• _Your goal_:
Each line of the listing below, from the very first to the one that contains "Seek (191, 2229)", is to be retyped exactly as it stands.

Records Start Marker

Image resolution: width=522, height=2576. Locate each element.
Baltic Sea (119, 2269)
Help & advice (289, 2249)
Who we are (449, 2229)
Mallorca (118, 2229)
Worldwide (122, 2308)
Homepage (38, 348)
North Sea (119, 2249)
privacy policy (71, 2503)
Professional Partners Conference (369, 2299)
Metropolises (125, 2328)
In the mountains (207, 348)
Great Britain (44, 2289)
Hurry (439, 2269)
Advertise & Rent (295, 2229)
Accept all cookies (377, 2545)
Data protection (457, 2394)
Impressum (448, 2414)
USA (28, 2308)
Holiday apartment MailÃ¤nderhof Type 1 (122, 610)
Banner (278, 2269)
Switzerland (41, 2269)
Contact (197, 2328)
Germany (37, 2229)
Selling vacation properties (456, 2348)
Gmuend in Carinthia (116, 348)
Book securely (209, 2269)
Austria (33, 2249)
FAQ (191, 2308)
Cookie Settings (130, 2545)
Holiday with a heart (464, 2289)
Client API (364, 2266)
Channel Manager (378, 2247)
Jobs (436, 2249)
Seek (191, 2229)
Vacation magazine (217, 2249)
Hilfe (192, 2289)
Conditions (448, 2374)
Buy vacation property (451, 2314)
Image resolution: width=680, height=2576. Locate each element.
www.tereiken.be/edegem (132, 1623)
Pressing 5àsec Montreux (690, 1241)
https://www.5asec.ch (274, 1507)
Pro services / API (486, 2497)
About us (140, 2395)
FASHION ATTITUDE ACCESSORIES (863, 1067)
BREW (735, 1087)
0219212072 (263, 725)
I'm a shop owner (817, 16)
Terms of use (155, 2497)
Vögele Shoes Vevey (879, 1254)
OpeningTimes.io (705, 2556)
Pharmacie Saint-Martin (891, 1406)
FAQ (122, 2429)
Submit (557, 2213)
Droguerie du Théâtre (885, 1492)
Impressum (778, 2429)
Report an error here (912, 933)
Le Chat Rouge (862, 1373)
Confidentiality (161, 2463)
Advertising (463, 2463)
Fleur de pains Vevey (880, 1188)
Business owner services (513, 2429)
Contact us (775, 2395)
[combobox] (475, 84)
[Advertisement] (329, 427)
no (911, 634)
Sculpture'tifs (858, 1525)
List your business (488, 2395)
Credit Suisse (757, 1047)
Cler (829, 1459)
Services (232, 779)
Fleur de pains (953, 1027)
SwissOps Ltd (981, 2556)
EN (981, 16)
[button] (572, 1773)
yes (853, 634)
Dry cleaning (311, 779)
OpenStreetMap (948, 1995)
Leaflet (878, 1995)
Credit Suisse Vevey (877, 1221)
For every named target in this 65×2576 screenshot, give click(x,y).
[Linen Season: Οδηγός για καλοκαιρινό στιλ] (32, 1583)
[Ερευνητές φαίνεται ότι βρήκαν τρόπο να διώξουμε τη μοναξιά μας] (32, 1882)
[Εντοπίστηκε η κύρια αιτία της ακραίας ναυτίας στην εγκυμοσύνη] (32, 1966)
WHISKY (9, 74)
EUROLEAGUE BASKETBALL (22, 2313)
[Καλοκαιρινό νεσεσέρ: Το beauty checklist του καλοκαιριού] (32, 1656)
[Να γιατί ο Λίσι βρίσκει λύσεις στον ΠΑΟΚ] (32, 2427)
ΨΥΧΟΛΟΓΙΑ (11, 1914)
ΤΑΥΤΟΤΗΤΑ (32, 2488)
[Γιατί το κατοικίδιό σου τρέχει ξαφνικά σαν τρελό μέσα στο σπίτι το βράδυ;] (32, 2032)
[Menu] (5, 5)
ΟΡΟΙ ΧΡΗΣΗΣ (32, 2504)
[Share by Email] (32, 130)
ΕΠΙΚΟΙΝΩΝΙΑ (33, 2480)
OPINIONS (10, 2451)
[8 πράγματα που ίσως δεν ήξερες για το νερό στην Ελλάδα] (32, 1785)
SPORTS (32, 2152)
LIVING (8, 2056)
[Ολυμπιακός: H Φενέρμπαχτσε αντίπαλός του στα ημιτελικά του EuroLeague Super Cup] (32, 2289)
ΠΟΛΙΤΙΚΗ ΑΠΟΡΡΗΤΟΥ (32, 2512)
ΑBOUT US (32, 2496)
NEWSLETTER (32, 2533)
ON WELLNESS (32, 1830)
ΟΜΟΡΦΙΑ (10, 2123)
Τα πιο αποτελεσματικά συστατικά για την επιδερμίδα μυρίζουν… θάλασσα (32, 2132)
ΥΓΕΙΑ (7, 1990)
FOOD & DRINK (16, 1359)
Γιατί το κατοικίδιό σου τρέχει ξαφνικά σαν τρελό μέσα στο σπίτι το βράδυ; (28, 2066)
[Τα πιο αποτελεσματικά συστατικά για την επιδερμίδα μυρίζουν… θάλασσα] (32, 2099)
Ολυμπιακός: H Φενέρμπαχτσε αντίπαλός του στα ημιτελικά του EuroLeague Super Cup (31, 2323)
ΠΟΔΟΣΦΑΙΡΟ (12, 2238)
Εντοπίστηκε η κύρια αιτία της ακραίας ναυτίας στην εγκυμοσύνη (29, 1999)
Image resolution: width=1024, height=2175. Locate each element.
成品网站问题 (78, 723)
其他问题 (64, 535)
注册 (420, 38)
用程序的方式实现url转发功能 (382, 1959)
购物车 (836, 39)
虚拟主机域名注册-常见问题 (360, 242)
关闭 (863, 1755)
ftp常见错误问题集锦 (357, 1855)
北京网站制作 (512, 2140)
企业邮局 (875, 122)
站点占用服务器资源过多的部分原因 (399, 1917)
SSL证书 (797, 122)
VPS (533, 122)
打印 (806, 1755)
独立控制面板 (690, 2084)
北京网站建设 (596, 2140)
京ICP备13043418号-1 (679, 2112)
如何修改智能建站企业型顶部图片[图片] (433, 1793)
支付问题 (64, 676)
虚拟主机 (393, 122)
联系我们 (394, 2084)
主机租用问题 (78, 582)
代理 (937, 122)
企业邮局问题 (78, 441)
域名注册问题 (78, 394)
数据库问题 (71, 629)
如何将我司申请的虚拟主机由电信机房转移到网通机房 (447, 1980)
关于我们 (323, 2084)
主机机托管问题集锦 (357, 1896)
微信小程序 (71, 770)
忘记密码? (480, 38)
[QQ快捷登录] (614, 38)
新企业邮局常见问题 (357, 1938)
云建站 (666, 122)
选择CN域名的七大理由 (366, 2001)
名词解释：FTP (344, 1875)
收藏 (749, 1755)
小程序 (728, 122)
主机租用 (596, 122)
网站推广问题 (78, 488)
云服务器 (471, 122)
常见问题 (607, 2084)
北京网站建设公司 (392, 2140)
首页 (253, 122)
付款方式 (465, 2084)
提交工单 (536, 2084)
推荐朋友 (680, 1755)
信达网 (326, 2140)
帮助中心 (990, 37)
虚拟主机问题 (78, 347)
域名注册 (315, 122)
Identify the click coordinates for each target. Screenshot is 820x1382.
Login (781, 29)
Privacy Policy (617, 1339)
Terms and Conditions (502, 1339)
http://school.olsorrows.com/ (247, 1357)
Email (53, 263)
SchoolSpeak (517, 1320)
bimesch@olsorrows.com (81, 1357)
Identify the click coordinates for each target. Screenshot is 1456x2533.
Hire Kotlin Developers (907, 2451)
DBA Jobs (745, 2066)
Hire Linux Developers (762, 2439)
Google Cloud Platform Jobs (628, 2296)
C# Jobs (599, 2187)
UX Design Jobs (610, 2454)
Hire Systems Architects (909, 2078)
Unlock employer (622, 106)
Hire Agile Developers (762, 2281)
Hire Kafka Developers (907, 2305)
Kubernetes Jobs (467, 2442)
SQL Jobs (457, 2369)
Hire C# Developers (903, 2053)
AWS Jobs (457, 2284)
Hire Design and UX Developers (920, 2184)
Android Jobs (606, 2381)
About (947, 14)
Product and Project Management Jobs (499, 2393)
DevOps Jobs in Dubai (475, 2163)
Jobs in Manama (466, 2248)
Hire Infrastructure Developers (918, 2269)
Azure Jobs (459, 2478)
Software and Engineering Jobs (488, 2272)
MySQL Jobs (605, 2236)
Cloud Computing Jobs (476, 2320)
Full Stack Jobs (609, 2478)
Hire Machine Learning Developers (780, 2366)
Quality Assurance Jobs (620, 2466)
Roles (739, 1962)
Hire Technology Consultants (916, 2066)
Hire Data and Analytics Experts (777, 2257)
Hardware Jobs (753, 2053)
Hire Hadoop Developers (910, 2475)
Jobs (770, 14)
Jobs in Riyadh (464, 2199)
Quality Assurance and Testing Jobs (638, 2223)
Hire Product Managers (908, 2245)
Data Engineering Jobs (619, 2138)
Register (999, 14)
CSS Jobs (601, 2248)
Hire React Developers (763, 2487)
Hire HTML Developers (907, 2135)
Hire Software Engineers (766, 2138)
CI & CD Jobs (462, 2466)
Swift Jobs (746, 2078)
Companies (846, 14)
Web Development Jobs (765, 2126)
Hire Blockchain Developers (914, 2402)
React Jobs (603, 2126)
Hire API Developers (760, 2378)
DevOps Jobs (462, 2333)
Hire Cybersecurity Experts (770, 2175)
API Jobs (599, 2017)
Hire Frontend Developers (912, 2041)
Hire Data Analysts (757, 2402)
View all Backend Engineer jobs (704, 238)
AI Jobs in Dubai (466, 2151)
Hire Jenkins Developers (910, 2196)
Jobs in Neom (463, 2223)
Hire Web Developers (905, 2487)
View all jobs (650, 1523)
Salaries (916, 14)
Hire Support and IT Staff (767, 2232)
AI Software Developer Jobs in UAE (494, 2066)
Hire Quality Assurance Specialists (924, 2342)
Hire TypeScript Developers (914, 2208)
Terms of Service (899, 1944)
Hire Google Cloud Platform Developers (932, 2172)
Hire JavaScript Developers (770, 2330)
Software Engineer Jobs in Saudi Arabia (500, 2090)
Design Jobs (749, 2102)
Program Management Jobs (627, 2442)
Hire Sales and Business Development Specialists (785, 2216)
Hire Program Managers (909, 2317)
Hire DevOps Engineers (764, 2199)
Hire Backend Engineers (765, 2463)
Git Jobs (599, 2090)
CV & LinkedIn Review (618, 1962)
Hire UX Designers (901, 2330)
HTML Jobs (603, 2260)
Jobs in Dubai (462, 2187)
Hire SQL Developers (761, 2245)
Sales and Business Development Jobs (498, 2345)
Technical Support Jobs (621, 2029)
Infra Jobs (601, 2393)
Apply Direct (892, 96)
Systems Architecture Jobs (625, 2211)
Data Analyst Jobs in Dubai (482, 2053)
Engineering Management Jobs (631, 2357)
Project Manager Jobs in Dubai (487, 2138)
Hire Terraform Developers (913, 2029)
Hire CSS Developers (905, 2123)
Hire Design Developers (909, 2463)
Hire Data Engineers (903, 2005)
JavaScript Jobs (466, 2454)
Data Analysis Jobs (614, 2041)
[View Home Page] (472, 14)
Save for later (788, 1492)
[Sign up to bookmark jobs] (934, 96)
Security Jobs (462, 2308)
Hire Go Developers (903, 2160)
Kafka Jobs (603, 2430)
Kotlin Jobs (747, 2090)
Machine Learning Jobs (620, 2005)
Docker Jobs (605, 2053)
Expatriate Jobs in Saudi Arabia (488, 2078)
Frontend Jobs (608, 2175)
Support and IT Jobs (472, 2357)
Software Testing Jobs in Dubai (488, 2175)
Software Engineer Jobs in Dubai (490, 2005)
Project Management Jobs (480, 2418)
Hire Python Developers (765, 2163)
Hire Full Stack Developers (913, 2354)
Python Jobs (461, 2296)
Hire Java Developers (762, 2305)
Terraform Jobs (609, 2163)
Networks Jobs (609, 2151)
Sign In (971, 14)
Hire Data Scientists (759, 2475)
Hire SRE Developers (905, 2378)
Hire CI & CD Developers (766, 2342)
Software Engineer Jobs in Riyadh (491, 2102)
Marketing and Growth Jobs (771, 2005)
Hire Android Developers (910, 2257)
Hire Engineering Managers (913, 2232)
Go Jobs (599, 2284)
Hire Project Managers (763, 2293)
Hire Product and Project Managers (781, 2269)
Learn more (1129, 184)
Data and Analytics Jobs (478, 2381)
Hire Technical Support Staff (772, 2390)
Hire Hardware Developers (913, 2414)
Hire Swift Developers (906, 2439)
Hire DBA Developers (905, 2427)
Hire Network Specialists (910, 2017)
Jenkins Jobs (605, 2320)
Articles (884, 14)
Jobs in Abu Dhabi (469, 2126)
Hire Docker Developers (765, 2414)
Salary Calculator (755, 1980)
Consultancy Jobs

Records End Marker

• _Written answer_:
Image resolution: width=522, height=2576. Locate each element.
Baltic Sea (119, 2269)
Help & advice (289, 2249)
Who we are (449, 2229)
Mallorca (118, 2229)
Worldwide (122, 2308)
Homepage (38, 348)
North Sea (119, 2249)
privacy policy (71, 2503)
Professional Partners Conference (369, 2299)
Metropolises (125, 2328)
In the mountains (207, 348)
Great Britain (44, 2289)
Hurry (439, 2269)
Advertise & Rent (295, 2229)
Accept all cookies (377, 2545)
Data protection (457, 2394)
Impressum (448, 2414)
USA (28, 2308)
Holiday apartment MailÃ¤nderhof Type 1 (122, 610)
Banner (278, 2269)
Switzerland (41, 2269)
Contact (197, 2328)
Germany (37, 2229)
Selling vacation properties (456, 2348)
Gmuend in Carinthia (116, 348)
Book securely (209, 2269)
Austria (33, 2249)
FAQ (191, 2308)
Cookie Settings (130, 2545)
Holiday with a heart (464, 2289)
Client API (364, 2266)
Channel Manager (378, 2247)
Jobs (436, 2249)
Seek (191, 2229)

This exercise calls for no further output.